The Jaws theme stays on during sex.
Age ceases to be just a number everytime the airline announces seating queue priority
Accidentally cut an old cat-5 cable and now the basement is flooded with internet.
*gets to heaven*
omg grandpa!!
grandpa: *charging at me* you wore a jean jacket to my funeral you piece of shit
In a cementary, I saw a guy crouching behind a tombstone. Morning, I said. No, he said, just taking a dump… .
“I’m so hungry, I could eat a human baby.” Everyone in Whole Foods stares at me stunned “Corn-fed organic of course, I’m not a monster.”
[Creation]
ANGEL: Ok, bats are done. We just need to decide how they sleepGOD: [on his phone] Hang on
ANGEL: [writing] Bit weird but ok
My boyfriend told me to stop acting like a flamingo so I had to put my foot down
I (a Nigerian Prince) have been having some thoughts about getting gold into America and wondered if you were in a good space mentally to send me your credit card info
There’s a fine line between flirty and creepy.

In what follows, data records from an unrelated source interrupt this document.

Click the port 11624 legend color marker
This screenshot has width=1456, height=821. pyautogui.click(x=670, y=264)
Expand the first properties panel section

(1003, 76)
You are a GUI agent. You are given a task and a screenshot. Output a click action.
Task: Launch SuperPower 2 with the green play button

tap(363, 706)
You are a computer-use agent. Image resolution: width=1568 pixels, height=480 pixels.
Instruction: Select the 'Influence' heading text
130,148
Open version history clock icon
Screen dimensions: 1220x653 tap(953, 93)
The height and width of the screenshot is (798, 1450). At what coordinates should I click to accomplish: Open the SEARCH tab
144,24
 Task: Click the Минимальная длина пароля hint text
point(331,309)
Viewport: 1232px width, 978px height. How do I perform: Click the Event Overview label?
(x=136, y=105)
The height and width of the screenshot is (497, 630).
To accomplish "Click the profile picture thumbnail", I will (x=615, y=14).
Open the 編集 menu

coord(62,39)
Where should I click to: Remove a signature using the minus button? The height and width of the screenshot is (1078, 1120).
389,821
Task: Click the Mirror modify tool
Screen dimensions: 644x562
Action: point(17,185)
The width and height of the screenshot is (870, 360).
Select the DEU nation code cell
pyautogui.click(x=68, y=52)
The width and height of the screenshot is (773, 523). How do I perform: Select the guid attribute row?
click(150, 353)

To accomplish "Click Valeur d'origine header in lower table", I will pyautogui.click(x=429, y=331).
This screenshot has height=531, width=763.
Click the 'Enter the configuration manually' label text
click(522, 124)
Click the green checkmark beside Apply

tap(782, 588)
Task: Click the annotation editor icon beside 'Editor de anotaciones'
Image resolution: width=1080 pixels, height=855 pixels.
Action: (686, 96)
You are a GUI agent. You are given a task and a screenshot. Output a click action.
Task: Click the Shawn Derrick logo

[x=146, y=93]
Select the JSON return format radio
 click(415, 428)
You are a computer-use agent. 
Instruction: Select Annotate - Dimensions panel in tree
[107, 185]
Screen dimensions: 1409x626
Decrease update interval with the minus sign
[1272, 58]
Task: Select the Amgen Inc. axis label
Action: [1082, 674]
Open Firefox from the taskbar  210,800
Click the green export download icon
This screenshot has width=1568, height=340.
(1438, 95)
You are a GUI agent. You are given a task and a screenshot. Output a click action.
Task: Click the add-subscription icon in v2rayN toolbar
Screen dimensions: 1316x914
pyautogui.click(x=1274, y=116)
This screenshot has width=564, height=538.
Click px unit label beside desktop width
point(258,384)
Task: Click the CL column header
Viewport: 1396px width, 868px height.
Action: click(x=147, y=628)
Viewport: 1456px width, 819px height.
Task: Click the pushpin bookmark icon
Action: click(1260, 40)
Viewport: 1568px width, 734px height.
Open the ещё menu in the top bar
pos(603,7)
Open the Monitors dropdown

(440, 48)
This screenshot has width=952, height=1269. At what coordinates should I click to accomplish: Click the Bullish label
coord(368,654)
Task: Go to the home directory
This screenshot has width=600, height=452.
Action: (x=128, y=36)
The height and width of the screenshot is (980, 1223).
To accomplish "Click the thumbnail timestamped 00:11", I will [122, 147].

And that line is called being good looking.
Things books give you unrealistic expectations for:
-mysteriously inheriting from a stranger
-solving murders with zero actual training
-anything romantic ever
If your job doesn’t have a dress code, start wearing scrubs to it. Don’t say anything just do it and don’t answer any questions about it either
Why even name your cat, it’s not going to listen to you.
Horrifying if literal: shit storm
Husband: I’m stopping for a burger. Do you want anything?
Me: No, I’m good.
Husband: Are you sure?
Me: Ok, just a small order of fries…
and if you can a coke…
and a cheeseburger…
Can you also swing by Taco Bell?
*dipping a tortilla chip into an active volcano*
Me: This salsa is spicy
How do you tell someone that they’re not smart enough to manipulate you, without hurting their feelings?
[hurls martini into roaring fireplace] WHO TOLD MY DAD ABOUT THE INTERNET
Me [seeing they want to give teachers guns because there are guns in schools]: There are also drugs in schools.